How to update values in nested dictionary if keys are in a list?

Question

Let's say i have a list of keys

key_lst = ["key1", "key2", "key3"]

and i have a value

value = "my_value"

and an example dict my_dict with this structure

{
"key1": {
    "key2": {
        "key3": "some_value"
        }
    },
}

How can I dynamically assign the new value in variable value to my_dict["key1"]["key2"]["key3"] by going thru / looping over my key_lst?

I can not just say my_dict["key1"]["key2"]["key3"] = value since the keys and the number of keys is changing. I always get the keys (the path that i have to save the value at) in a list...

The output I am looking for is {'key1': {'key2': {'key3': 'my_value'}}}. The dictionary structure is predefined.

I'm using Python 3.7

Is this really a duplicate? The code to answer is in the other thread, but conceptually I think the two questions are different. This is about *setting* a nested value while the link is focused on *getting* a nested value — Addison Klinke, Jun 15 '22 at 19:32

jpp · Accepted Answer · 2019-01-11T11:13:44.457

Predefined dictionary structure: `functools.reduce`

You can define a function using functools.reduce to apply getitem repeatedly and then set a supplied value:

from functools import reduce
from operator import getitem

def set_nested_item(dataDict, mapList, val):
    """Set item in nested dictionary"""
    reduce(getitem, mapList[:-1], dataDict)[mapList[-1]] = val
    return dataDict

key_lst = ["key1", "key2", "key3"]
value = "my_value"
d = {"key1": {"key2": {"key3": "some_value"}}}

d = set_nested_item(d, key_lst, value)

print(d)
# {'key1': {'key2': {'key3': 'my_value'}}}

Note operator.getitem is used to access dict.__getitem__, or its more commonly used syntactic sugar dict[]. In this instance, functools.reduce calls getitem recursively on dataDict, successively using each value in mapList[:-1] as an argument. With [:-1], we intentionally leave out the last value, so we can use __setitem__ via dict[key] = value for the final key.

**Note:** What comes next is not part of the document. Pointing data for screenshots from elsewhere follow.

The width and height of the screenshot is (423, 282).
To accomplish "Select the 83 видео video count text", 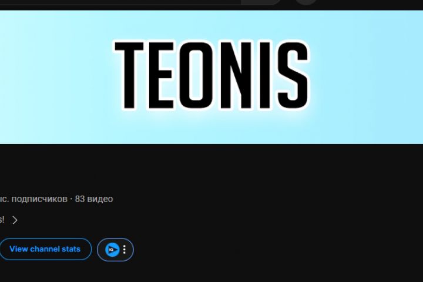I will click(94, 199).
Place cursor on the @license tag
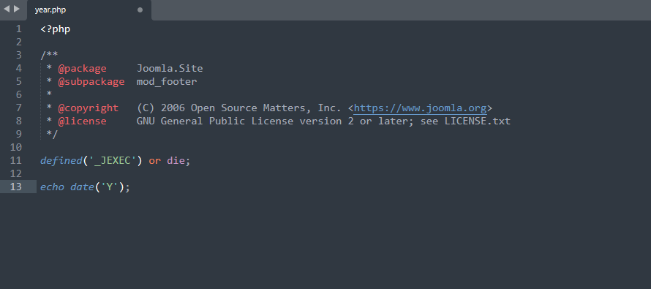 [82, 121]
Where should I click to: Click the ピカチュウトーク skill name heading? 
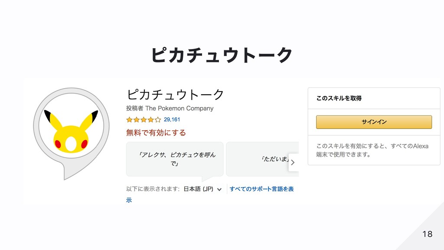click(x=175, y=94)
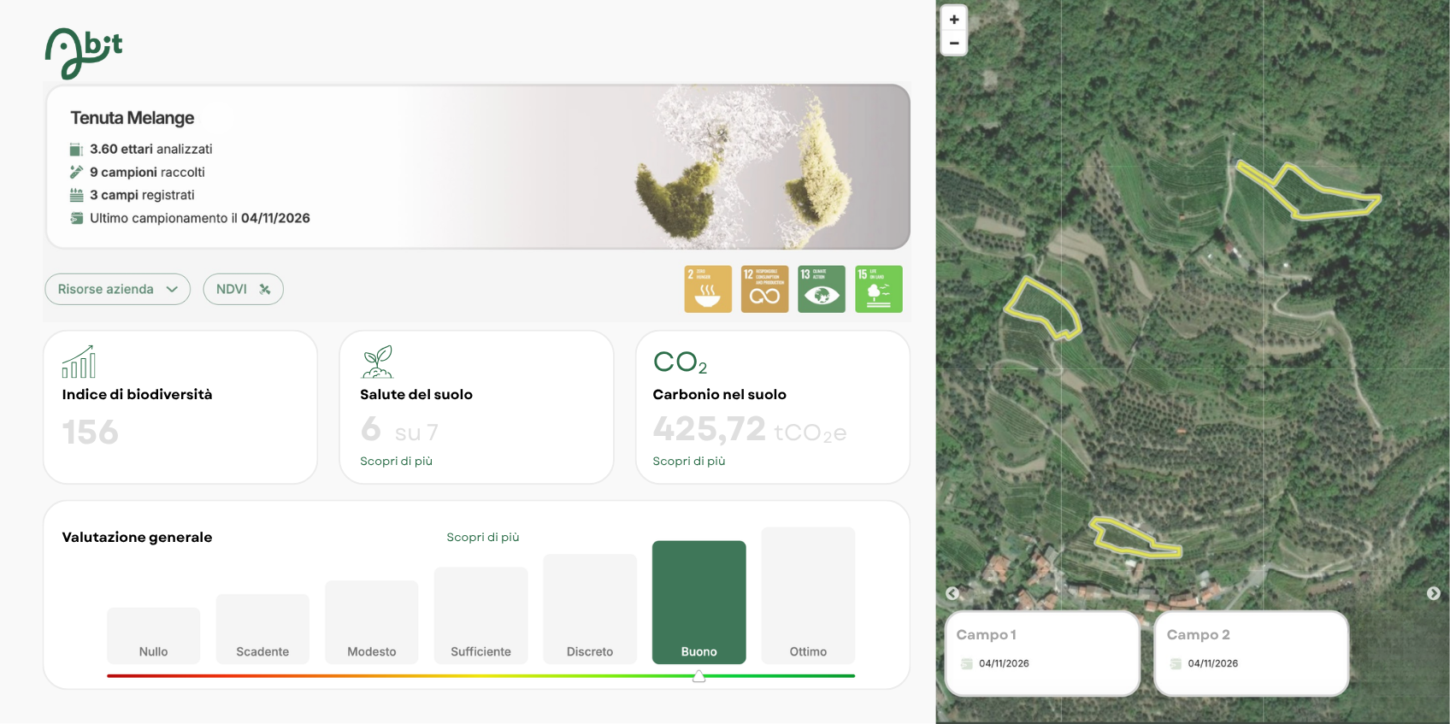Viewport: 1450px width, 724px height.
Task: Open the Campo 2 card
Action: click(x=1251, y=653)
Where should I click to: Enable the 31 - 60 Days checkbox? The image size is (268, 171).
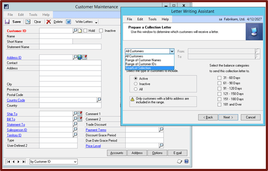click(x=219, y=77)
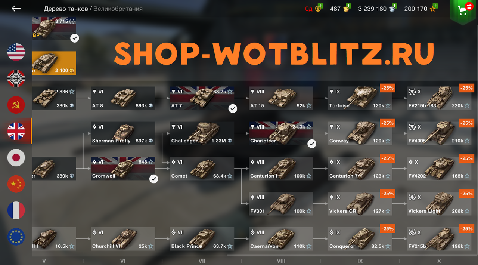Click the checkmark on Cromwell tank

pyautogui.click(x=153, y=179)
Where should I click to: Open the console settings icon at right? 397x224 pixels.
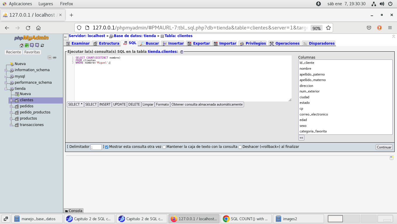point(391,158)

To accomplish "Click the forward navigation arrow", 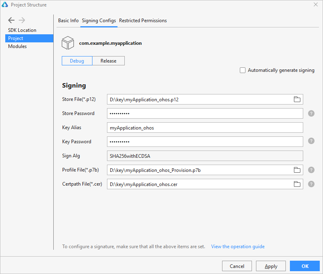I will 22,20.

Arbitrary dictionary nesting: `collections.defaultdict`

If you wish to add items at arbitrary branches not yet been defined, you can construct a defaultdict. For this, you can first defaultify your regular dictionary input, then use set_nested_item as before:

from collections import defaultdict

def dd_rec():
    return defaultdict(dd_rec)

def defaultify(d):
    if not isinstance(d, dict):
        return d
    return defaultdict(dd_rec, {k: defaultify(v) for k, v in d.items()})

dd = defaultify(d)

key_lst = ["key1", "key2", "key5", "key6"]
value = "my_value2"
dd = set_nested_item(dd, key_lst, value)

print(dd)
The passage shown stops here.